Faltando dois meses, Move Brasil enfrenta desafio na renovação da frota dos autônomos.

A Dois Meses do Fim, Move Brasil Esbarra no Desafio de Renovar a Frota dos Autônomos

Ainda restam cerca de dois meses para o encerramento da vigência da Medida Provisória (MPV 1.362/2026) que criou o programa Move Brasil 2. O diagnóstico sobre a dificuldade de alcançar os caminhoneiros autônomos reflete uma realidade preocupante. Apesar de haver recursos disponíveis e demanda reprimida, o acesso ao financiamento permanece restrito, principalmente devido ao perfil econômico dos transportadores independentes.

A MP foi publicada em 26 de maio de 2026, com um prazo inicial de 60 dias, terminando em 24 de julho. Contudo, a prorrogação automática de mais 60 dias faz com que a vigência se encerre em 22 de setembro de 2026, a menos que seja aprovada pelo Congresso antes desse prazo.

O Move Brasil foi criado para estimular a renovação de caminhões, ônibus e implementos rodoviários, reunindo R$ 31,2 bilhões em recursos nas duas etapas do programa. Na primeira fase, foram disponibilizados R$ 10 bilhões, dos quais R$ 1 bilhão foi reservado para caminhoneiros autônomos e cooperados. Na segunda fase, o governo ampliou esse valor para R$ 21,2 bilhões, destinando R$ 2 bilhões especificamente a esses transportadores.

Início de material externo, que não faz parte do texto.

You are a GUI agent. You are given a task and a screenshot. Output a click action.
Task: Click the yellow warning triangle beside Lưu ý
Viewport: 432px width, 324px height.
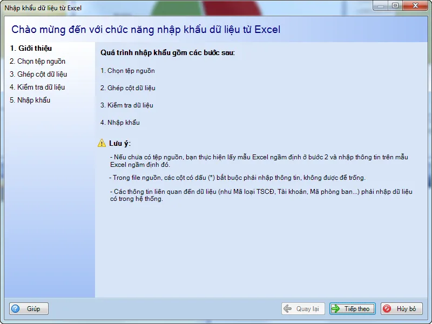pyautogui.click(x=101, y=141)
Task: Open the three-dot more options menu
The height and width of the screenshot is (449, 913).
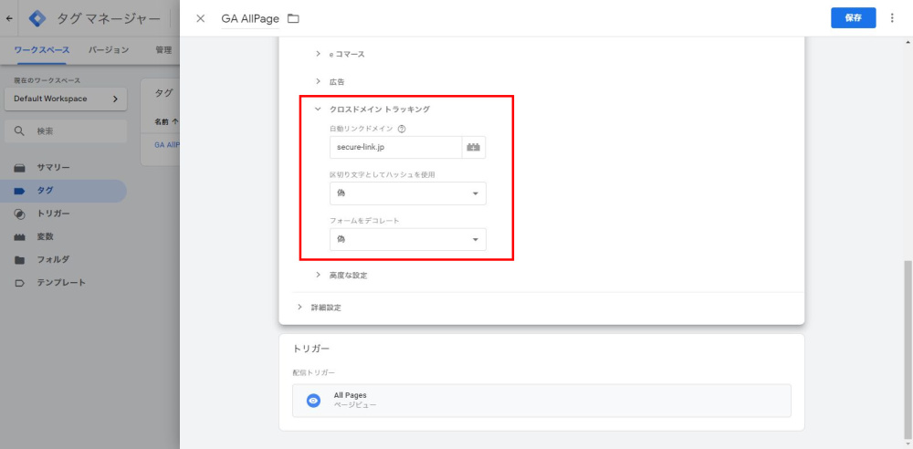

Considerando um valor médio estimado de R$ 550 mil por caminhão, os recursos alocados em ambas as fases poderiam financiar aproximadamente 5,4 mil veículos para autônomos. Entretanto, a efetividade desse crédito depende da capacidade de transformar recursos disponíveis em contratos de financiamento concretizados, um desafio que continua a ser uma barreira significativa.

O paradoxo da situação está no fato de que os caminhoneiros autônomos, que operam com veículos mais antigos – com uma média de 24 anos de idade – são os mesmos que enfrentam mais dificuldades para obter créditos. Até julho de 2026, apenas R$ 139,8 milhões haviam sido aprovados em financiamento para 315 autônomos, enquanto permaneciam cerca de R$ 1,86 bilhão teoricamente disponíveis. Essa discrepância ilustra uma corrida onde as transportadoras organizadas, muitas vezes, conseguem acessar os recursos de forma muito mais rápida que os autônomos.

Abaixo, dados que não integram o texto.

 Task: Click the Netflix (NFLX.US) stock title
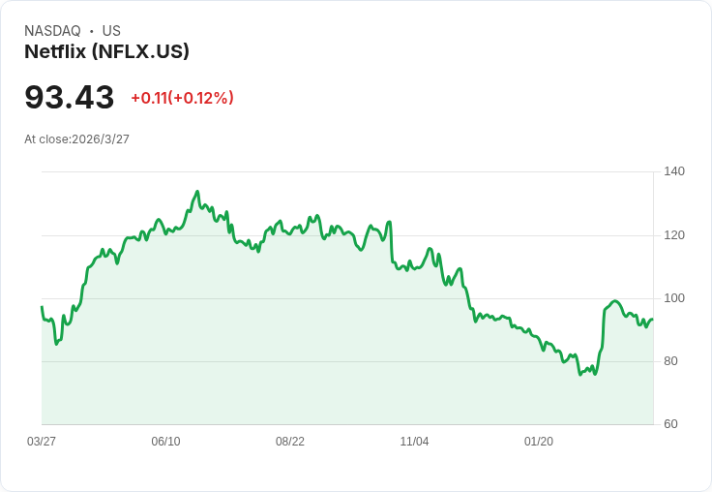click(106, 51)
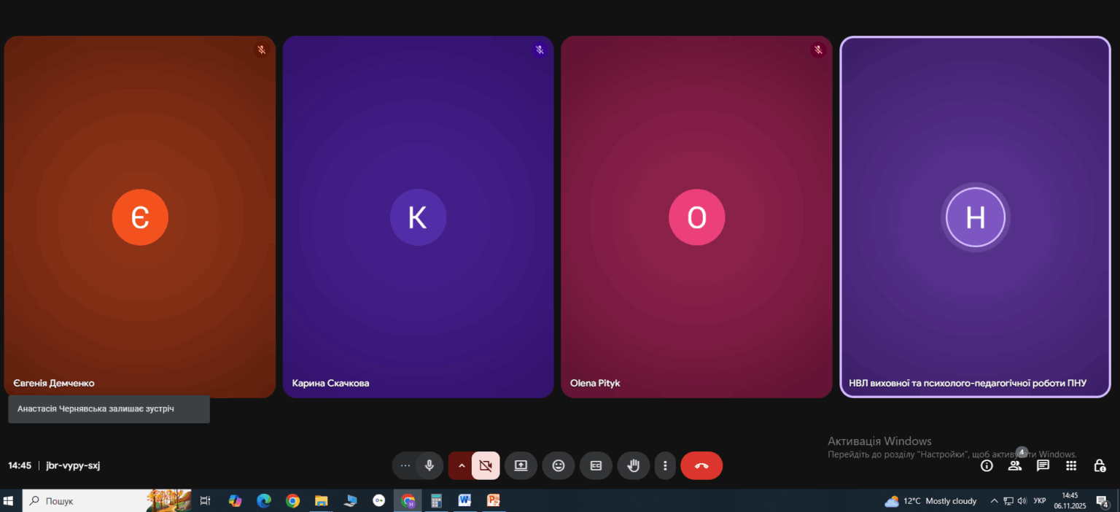Screen dimensions: 1120x512
Task: Toggle the microphone button
Action: [x=429, y=465]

A Confederação Nacional dos Transportadores Autônomos (CNTA) aponta que a dificuldade de acesso ao crédito, que já existia em programas anteriores como o Modercarga e o Procaminhoneiro, é acentuada por uma falta de documentação que fortaleça o histórico financeiro dos motoristas. Antigos métodos de pagamento de frete, como a Carteira Frete, não geraram registros bancários formais. Assim, muitos transportadores encontram dificuldade em comprovar sua capacidade de pagamento, inviabilizando o acesso ao financiamento.

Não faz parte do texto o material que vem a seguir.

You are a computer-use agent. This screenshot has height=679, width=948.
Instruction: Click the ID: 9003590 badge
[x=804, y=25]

Além dessa barreira, o aumento no custo dos caminhões torna difícil para os autônomos assumir novas dívidas, mesmo que os veículos antigos já estejam quitados. A pressão de custos com combustível, manutenção e pedágios limita ainda mais a capacidade de investimento, essenciais para a mobilidade e modernização da frota.

Entretanto, o Move Brasil apresenta avanços em relação a programas anteriores, especialmente com a criação do Código Identificador da Operação de Transporte (CIOT) que promove maior formalização e registro das operações. Essa mudança permite aos caminhoneiros comprovar melhor sua renda e facilita o acesso ao crédito.

Há um claro interesse por parte dos caminhoneiros em renovar a frota, como evidenciam as simulações de financiamento realizadas por plataformas que visam simplificar o processo. Porém, a diferença entre interesse e a concretização de contratos permanece ampla.

É essencial destacar que o problema do financiamento vai além da simples disponibilidade de recursos. A real sustentabilidade das operações de transporte está atrelada à rentabilidade do setor, que opera, há muitos anos, com margens reduzidas e dificuldades em repassar custos. Mesmo com programas de renovação em andamento, o verdadeiro progresso depende de um cenário financeiro que permita aos motoristas autônomos gerarem receita suficiente para arcar com as novas dívidas.

Por fim, a experiência de programas passados e o atual Move Brasil ressaltam a necessidade de uma abordagem mais estruturada e contínua para a renovação da frota. Um programa de longo prazo, que transcenda a atual iniciativa, poderia fomentar não apenas a melhoria dos veículos em circulação, mas também a regularização financeira dos motoristas autônomos, essencial para um transporte mais eficiente e sustentável no Brasil.